# One of the reasons people are afraid to in the water, clay...



## Sinister (Apr 18, 2004)

SYDNEY, Australia - Up to three sharks may have been involved in the fatal attack on a 21-year-old woman off an island in eastern Australia, police said Sunday. 

The woman, whose identity was not immediately released, died late Saturday after being attacked near North Stradbroke Island, east of the Queensland state capital Brisbane.

Queensland state police inspector Peter Harding said officers were searching for the sharks and had closed several nearby beaches.

"If we found them (the sharks) I suppose we would try to retrieve them and see if they have any body parts," Harding said. "The idea is to retrieve what we can."

The woman was swimming with a friends from a church group in shallow water about 50 feet offshore when the shark attacked, local media reports said. The woman's dog was also in the water.

The woman was airlifted to a Brisbane hospital where she had to have both arms amputated just below the elbow, according to Queensland Rescue Helicopter spokeswoman Helen Anderson.
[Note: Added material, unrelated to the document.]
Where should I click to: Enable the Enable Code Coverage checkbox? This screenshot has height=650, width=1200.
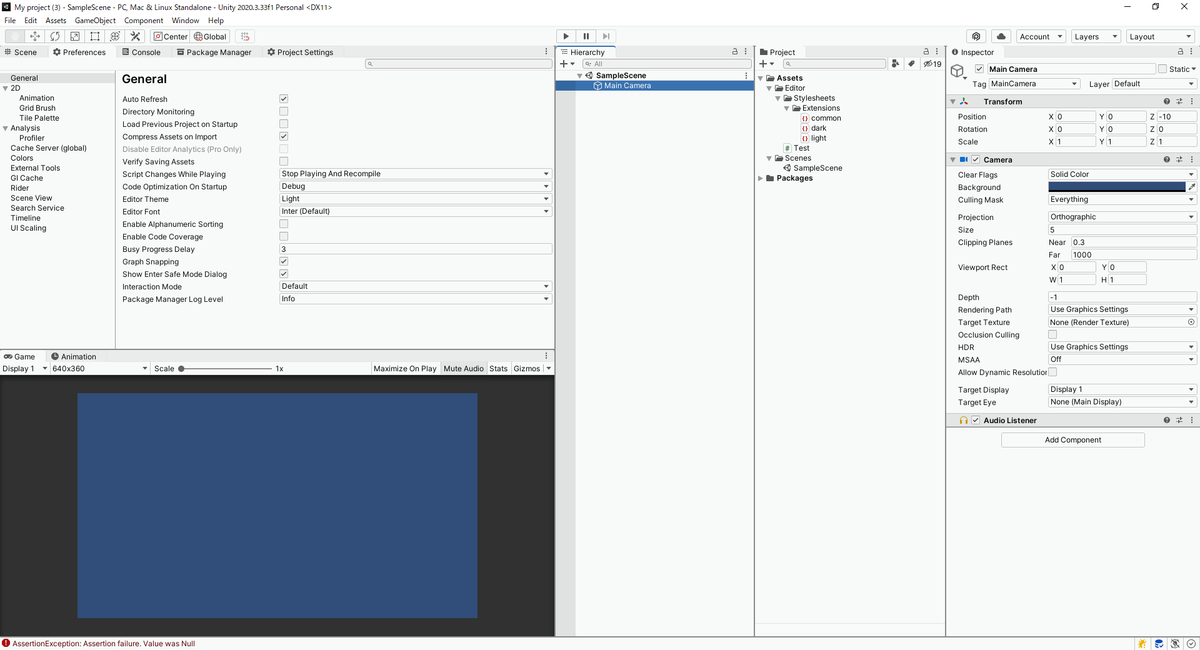283,236
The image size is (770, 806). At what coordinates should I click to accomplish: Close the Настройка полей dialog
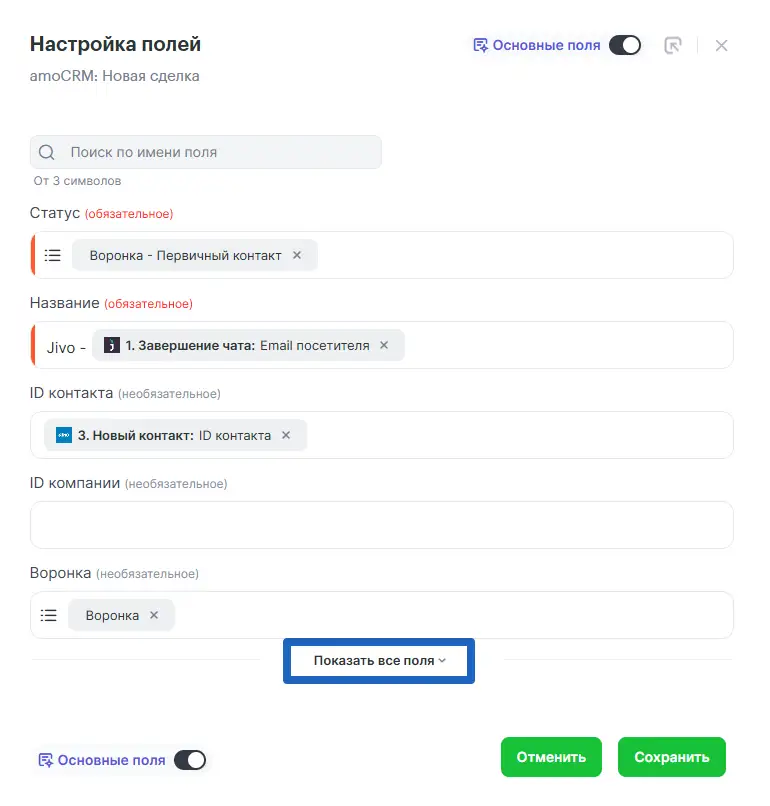(x=722, y=45)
She also suffered deep wounds to her legs and torso, Anderson said.

Harding said the severity of the woman's injuries indicated she may have been attacked by a group of bull sharks, a species known for aggressive behavior this time of year.

"She was bleeding quite heavily ... (from) what I've seen and what I've been told, there was more than one shark involved, there could have been up to three," Harding said.

And these weren't even Great Whites.


----------